Bridges, in the way that we’ve all come to love, was goofy and endearing and as cosmic as his “Big Lebowski” character, the Dude, as he gave Buckminster Fuller what was probably his first-ever awards-show shout-out and then compared everybody in the room to the little rudders that help big rudders turn oil tankers.

“We can turn this ship toward the way we want to gooooo, man!” he said, beaming. “Toward love!”

So that was this year’s Golden Globes. Like Bridges, Samberg and Oh tried to steer things toward love in their snark-free opening monologue, and then the HFPA handed out more dollops of love for about three hours, ending with the unexpected ones.

But while Glenn Close and “Bohemian Rhapsody” came out as the big winners and “A Star Is Born” took a hit on a night it was expected to dominate, most of the top Oscar contenders did what they needed to do.

“Roma,” which wasn’t eligible in the best-picture categories because it’s in Spanish, won the foreign-language film award and also, crucially, took the Best Director Globe. “Green Book” won an expected award for supporting actor Mahershala Ali, added a slightly surprising one for its screenplay and then took the big one, Best Motion Picture – Musical or Comedy.

And the two films that lost to “Green Book” in that category, “Vice” and “The Favourite,” did what they needed to do — winning top acting awards for Christian Bale and Olivia Colman — even if they didn’t do as well as their creators would have liked.

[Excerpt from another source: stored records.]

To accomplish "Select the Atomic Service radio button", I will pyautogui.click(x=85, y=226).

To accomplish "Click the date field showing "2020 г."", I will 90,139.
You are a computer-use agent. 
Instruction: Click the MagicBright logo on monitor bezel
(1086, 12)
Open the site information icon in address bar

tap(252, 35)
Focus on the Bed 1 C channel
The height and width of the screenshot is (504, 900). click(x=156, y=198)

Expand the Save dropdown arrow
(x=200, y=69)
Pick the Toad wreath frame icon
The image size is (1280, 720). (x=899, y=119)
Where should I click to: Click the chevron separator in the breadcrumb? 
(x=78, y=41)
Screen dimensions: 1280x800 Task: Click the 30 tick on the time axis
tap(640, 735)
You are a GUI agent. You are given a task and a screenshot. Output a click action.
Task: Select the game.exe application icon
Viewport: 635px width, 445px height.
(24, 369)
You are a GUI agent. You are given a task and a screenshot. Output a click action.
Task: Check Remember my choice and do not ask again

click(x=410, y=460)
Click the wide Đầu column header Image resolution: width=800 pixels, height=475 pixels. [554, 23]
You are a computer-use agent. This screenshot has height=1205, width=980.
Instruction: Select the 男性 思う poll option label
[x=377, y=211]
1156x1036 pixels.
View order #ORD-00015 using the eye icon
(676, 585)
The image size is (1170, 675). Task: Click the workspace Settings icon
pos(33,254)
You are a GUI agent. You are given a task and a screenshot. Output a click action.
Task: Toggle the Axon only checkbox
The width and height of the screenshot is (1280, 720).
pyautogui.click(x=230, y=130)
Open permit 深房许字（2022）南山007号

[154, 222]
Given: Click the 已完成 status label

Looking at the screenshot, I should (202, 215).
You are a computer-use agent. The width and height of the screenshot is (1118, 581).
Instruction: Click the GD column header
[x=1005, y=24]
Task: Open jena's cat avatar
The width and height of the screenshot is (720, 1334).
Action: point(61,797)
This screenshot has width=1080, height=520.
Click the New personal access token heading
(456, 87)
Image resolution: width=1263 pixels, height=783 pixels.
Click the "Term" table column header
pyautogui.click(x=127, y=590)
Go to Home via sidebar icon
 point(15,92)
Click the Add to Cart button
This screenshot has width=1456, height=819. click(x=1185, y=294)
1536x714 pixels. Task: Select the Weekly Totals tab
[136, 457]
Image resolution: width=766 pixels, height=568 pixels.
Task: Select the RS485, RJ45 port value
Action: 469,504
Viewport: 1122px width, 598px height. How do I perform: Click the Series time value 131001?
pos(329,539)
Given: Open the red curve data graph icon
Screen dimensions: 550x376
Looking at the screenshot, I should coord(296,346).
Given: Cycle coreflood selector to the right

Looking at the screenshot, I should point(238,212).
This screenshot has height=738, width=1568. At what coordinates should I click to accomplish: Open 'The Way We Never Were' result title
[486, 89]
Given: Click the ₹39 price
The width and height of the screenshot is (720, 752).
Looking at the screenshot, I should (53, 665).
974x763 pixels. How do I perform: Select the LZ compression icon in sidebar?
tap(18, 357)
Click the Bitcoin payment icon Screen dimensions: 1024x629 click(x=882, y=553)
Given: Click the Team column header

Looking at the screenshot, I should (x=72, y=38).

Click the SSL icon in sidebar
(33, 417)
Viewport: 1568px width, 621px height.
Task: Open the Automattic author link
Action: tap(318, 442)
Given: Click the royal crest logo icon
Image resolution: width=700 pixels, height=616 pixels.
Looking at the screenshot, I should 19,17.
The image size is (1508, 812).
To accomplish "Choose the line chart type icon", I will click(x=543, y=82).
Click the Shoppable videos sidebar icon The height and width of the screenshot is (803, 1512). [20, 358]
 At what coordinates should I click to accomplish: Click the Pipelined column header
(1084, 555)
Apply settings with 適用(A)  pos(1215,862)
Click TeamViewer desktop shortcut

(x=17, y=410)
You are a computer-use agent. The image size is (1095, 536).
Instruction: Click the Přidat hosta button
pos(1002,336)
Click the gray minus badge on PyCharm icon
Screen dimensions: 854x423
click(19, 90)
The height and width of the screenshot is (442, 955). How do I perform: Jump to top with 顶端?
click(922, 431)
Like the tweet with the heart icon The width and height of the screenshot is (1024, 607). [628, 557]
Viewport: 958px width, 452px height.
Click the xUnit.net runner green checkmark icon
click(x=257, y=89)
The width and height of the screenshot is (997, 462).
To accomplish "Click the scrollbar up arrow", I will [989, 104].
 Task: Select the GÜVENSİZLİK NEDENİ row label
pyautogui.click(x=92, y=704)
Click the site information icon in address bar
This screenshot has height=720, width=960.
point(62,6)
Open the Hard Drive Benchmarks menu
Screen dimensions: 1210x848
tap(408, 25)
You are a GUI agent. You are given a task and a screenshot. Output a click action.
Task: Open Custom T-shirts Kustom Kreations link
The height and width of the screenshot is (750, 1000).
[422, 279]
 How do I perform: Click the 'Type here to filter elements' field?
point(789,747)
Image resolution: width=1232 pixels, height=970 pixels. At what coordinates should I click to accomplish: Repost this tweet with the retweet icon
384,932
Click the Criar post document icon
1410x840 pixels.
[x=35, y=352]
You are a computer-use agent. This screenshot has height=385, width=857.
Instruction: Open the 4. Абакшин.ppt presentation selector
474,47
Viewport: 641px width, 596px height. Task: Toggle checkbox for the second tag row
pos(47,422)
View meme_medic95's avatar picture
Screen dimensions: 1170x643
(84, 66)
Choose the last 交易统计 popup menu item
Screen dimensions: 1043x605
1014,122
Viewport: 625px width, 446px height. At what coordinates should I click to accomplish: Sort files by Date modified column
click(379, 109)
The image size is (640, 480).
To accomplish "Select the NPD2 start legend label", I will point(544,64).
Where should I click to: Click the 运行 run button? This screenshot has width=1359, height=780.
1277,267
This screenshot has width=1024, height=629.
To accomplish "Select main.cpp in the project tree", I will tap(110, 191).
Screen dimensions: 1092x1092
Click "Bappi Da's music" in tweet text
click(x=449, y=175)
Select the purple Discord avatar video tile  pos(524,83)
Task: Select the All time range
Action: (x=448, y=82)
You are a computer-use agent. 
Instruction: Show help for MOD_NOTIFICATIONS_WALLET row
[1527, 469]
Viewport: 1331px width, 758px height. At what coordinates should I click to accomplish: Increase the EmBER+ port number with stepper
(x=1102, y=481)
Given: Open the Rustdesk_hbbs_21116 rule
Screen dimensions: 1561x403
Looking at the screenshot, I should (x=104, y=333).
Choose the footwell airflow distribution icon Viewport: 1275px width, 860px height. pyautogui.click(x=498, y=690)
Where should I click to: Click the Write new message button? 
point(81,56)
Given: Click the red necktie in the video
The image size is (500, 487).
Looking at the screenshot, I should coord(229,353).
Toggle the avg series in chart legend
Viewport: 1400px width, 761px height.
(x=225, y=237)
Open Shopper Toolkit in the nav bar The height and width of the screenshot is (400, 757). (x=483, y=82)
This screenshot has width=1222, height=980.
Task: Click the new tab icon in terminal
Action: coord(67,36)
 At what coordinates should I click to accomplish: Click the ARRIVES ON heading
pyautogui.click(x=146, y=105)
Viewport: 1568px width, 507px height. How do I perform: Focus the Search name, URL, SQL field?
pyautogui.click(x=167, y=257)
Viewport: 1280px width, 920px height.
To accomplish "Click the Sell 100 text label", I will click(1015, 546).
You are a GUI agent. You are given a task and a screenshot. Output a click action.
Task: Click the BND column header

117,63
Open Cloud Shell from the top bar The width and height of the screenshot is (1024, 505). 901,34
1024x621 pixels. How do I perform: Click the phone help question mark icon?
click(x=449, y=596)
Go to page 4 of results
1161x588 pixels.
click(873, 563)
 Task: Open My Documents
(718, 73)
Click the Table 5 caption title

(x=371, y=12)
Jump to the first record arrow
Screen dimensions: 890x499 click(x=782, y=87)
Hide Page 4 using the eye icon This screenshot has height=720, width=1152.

Colman in particular came in as an unknown quantity to too many voters — but she was so endearing and sassy in her acceptance speech that she essentially delivered a promise that nobody will regret voting for her over the next few weeks.

On the drama side — classifications are fluid at the Golden Globes — “A Star Is Born” was the night’s biggest flop, though it did win the Best Original Song award, and “Bohemian Rhapsody” the biggest winner. But Barry Jenkins’ lyrical “If Beale Street Could Talk” stayed in the game courtesy of a supporting-actress win from Regina King.

The view from this corner is that Close’s award has the potential to be an actual game-changer, that Rami Malek is a serious contender to win the Oscar, and that “Bohemian Rhapsody” will go down as one of those oddball HFPA choices that only grows more baffling in retrospect.

But let’s give the voters credit: They shook things up on Sunday night, and a free-for-all of an awards season is even wilder now than it was before.